The International Campaign for the Abolition of Nuclear Weapons received the Nobel Peace Prize in 2017 for its work in encouraging most members of the United Nations to accept the International Treaty Banning Nuclear Weapons.

The treaty prohibits the use or threat of use of nuclear weapons and prohibits signatories from authorizing “any stationing, installation or deployment of nuclear weapons or other nuclear explosive devices” in their territory.

But with the British government not in favor, instead supporting a replacement for the Trident nuclear deterrent, this position was condemned by Gwynedd’s advisers.

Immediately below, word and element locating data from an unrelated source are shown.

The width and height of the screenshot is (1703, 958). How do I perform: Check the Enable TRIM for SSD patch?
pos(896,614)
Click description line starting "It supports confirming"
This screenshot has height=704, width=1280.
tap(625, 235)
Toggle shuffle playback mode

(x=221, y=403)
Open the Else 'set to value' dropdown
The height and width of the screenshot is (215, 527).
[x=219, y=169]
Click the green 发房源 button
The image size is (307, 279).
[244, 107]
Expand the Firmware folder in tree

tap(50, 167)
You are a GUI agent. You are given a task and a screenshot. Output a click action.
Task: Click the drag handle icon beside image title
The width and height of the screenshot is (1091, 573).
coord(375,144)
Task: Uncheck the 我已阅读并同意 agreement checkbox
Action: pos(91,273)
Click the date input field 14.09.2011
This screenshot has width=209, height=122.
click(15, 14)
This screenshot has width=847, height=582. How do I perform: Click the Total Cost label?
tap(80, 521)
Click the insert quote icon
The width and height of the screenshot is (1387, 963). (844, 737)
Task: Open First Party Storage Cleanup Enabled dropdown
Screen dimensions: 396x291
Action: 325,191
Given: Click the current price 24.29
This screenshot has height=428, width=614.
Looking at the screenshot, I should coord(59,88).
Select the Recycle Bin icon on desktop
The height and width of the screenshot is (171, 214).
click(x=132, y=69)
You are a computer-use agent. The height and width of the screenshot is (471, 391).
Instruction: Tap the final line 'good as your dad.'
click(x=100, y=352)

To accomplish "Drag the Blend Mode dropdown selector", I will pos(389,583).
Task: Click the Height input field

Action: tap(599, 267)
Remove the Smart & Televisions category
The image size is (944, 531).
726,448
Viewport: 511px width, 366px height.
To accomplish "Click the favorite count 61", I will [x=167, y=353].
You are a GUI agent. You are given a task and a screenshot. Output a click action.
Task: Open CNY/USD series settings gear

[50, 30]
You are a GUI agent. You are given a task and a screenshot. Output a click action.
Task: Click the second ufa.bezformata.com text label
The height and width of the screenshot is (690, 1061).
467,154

The UK has said that while remaining committed to a nuclear-free world, the government does not believe the treaty will end nuclear weapons and could undermine existing efforts to do so, such as the nuclear non-proliferation treaty.

Cllr Williams, moving the motion, said: “Several anti-nuclear groups and organizations have already supported what is presented to you today.

“The UK did not sign and did not participate in the talks, saying it will never back, preferring to renew Trident despite the astronomical cost of £ 205 billion.

“They are offering to kill on a scale that we cannot understand, but we can show humanitarian leadership as a council. “

Cllr Elin Walker proposed a slight amendment to Cllr Williams’ motion, which was supported by all members, adding that the UK government should support the treaty in addition to offering the support of the Gwynedd Council.

The motion was supported by 53 councilors, no votes against and three abstentions.